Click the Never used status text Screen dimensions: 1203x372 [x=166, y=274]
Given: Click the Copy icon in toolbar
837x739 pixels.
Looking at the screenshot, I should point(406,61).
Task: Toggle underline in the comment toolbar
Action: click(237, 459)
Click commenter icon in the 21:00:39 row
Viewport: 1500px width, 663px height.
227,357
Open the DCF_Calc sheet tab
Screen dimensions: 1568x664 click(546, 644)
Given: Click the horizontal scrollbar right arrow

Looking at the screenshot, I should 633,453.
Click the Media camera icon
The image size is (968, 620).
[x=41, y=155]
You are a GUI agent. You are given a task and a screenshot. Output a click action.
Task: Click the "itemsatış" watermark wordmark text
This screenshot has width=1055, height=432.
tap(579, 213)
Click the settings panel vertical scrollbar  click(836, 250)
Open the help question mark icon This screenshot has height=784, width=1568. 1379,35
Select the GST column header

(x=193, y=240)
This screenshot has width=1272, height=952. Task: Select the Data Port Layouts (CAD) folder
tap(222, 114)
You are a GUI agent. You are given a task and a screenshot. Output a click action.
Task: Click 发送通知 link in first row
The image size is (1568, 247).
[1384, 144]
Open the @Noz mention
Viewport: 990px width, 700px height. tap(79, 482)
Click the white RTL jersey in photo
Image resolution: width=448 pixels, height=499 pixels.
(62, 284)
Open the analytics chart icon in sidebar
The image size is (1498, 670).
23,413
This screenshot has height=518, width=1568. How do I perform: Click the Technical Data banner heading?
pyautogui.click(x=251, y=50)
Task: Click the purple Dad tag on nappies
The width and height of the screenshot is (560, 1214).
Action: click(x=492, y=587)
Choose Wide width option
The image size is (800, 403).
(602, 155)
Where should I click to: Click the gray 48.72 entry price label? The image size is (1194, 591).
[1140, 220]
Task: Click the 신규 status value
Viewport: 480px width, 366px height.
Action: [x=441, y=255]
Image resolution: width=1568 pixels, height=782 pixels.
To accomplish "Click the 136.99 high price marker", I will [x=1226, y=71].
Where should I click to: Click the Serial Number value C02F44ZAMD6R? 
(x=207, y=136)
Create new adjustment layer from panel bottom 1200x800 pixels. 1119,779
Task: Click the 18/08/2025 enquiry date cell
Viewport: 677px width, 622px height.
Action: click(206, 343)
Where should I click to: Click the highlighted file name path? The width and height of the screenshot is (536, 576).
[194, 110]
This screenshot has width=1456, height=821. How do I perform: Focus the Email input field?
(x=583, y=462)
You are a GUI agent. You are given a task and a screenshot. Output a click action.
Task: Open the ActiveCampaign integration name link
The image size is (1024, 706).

______________________________

Exact reproduction is required: output the lines from the start of the entries above through the line with "Click the settings".

Click the Never used status text Screen dimensions: 1203x372 [x=166, y=274]
Given: Click the Copy icon in toolbar
837x739 pixels.
Looking at the screenshot, I should point(406,61).
Task: Toggle underline in the comment toolbar
Action: click(237, 459)
Click commenter icon in the 21:00:39 row
Viewport: 1500px width, 663px height.
227,357
Open the DCF_Calc sheet tab
Screen dimensions: 1568x664 click(546, 644)
Given: Click the horizontal scrollbar right arrow

Looking at the screenshot, I should 633,453.
Click the Media camera icon
The image size is (968, 620).
[x=41, y=155]
You are a GUI agent. You are given a task and a screenshot. Output a click action.
Task: Click the "itemsatış" watermark wordmark text
This screenshot has width=1055, height=432.
tap(579, 213)
Click the settings panel vertical scrollbar  click(836, 250)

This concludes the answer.